--- Requirement ---
Reproduce the passage in the excerpt about finding the two largest numbers from "It allows you" to "sort after it.".

You should create an additional function that gives you the index of the largest element, and call it like this:
int index = find_largest_index(a);
cout << "largest element: " << a[index] << endl;
a[index] = 0;
cout << "second largest element: " << a[ find_largest_index(a) ] << endl;
GCC 4.7.3: g++ -Wall -Wextra -std=c++0x largest.cpp
#include <algorithm>
#include <iostream>
#include <iterator>
#include <vector>
int main() {
std::cout << "Enter 5 numbers: ";
// Read 5 numbers.
std::vector<int> v;
for (auto i = 0; i < 5; ++i) {
int x = 0;
while (!(std::cin >> x)) {
// Error. Reset and try again.
std::cin.clear();
std::cin.ignore();
}
v.push_back(x);
}
// partition on element 3 (4th number)
std::nth_element(std::begin(v), std::next(std::begin(v), 3), std::end(v));
std::cout << "Two largest are: ";
std::copy(std::next(std::begin(v), 3), std::end(v), std::ostream_iterator<int>(std::cout, " "));
}
In the specific case of 5 elements, the algorithm you use is unlikely to make any real difference.
That said, the standard algorithm specifically designed for this kind of job is std::nth_element.
It allows you to find the (or "an", if there are duplicates) element that would end up on position N if you were to sort the entire collection.
That much is pretty obvious from the name. What's not so obvious (but is still required) is that nth_element also arranges the elements into two (or three, depending on how you look at it) groups: the elements that would short before that element, the element itself, and the elements that would sort after that element. Although the elements are not sorted inside of each of those groups, they are arranged into those groups -- i.e., all the elements that would sort before it are placed before it, then the element itself, then the elements that would sort after it.
That gives you exactly what you want -- the 4th and 5th elements of the 5 you supply.

--- Data records ---
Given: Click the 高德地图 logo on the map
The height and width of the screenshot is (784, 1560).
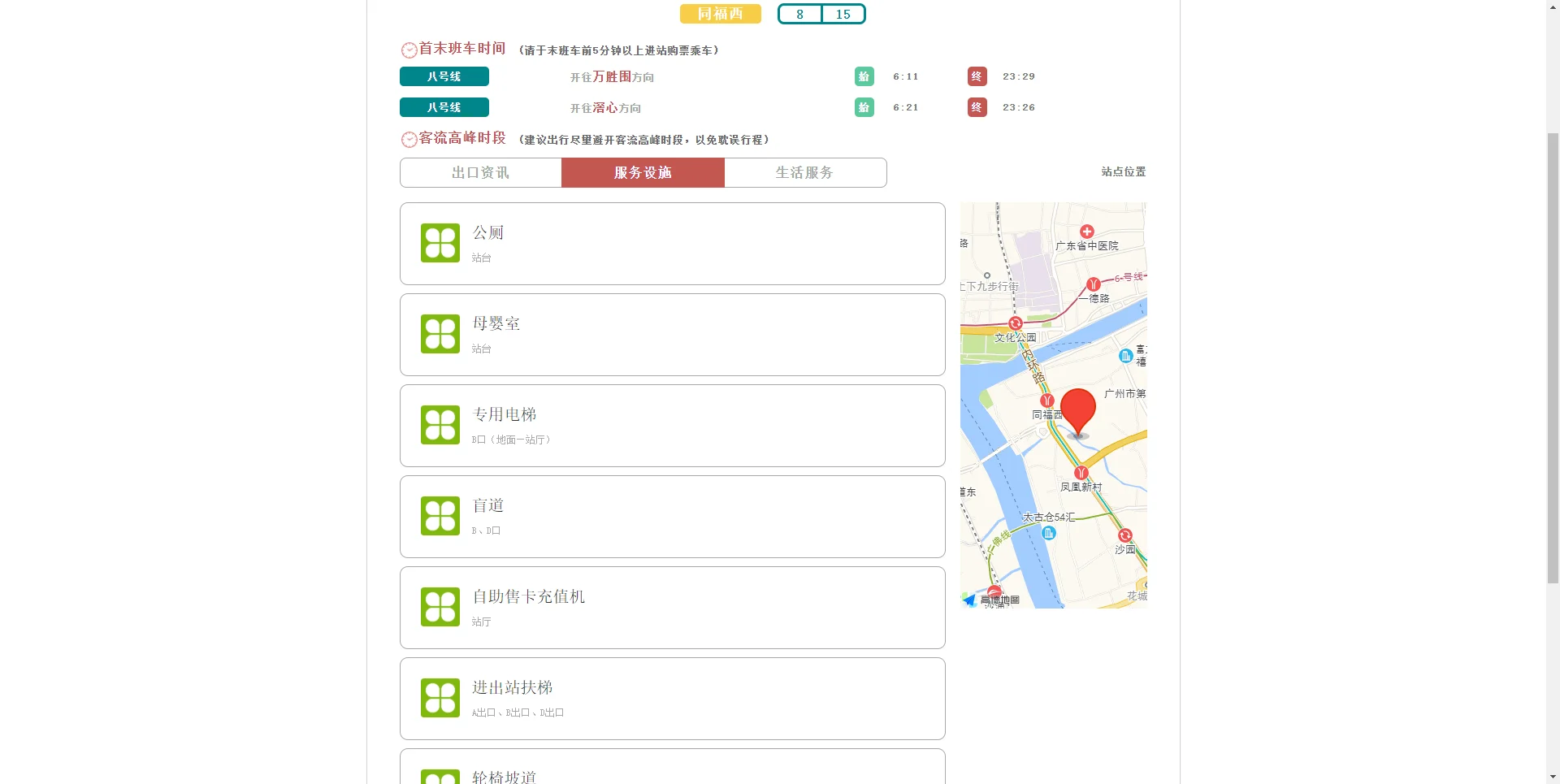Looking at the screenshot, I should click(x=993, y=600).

* * *

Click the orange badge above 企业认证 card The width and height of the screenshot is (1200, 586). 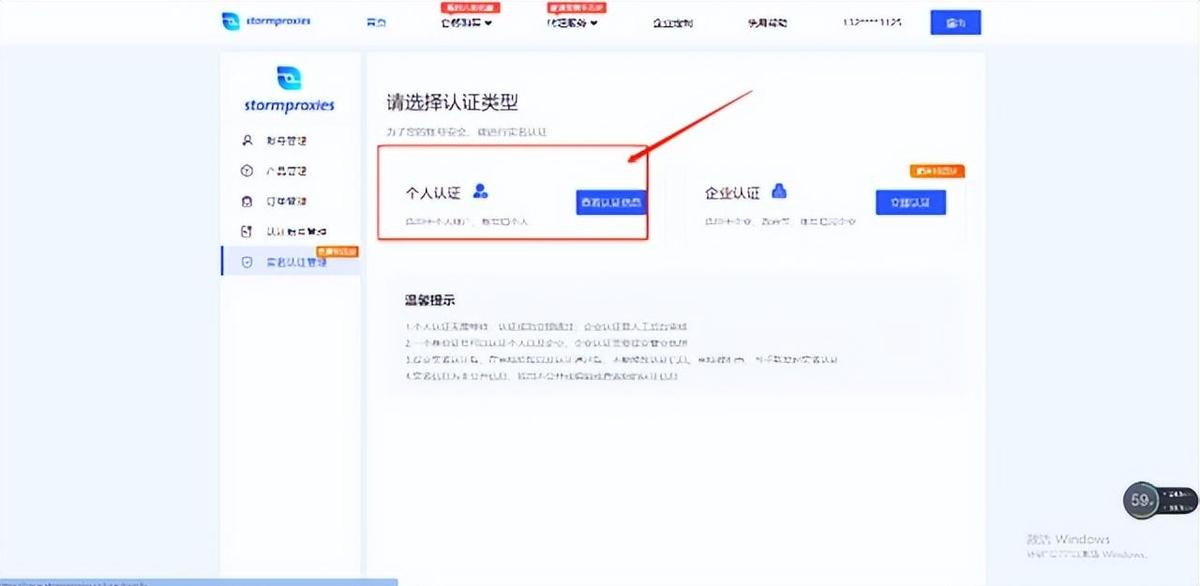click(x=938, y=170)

--- Result for this task ---
It allows you to find the (or "an", if there are duplicates) element that would end up on position N if you were to sort the entire collection.
That much is pretty obvious from the name. What's not so obvious (but is still required) is that nth_element also arranges the elements into two (or three, depending on how you look at it) groups: the elements that would short before that element, the element itself, and the elements that would sort after that element. Although the elements are not sorted inside of each of those groups, they are arranged into those groups -- i.e., all the elements that would sort before it are placed before it, then the element itself, then the elements that would sort after it.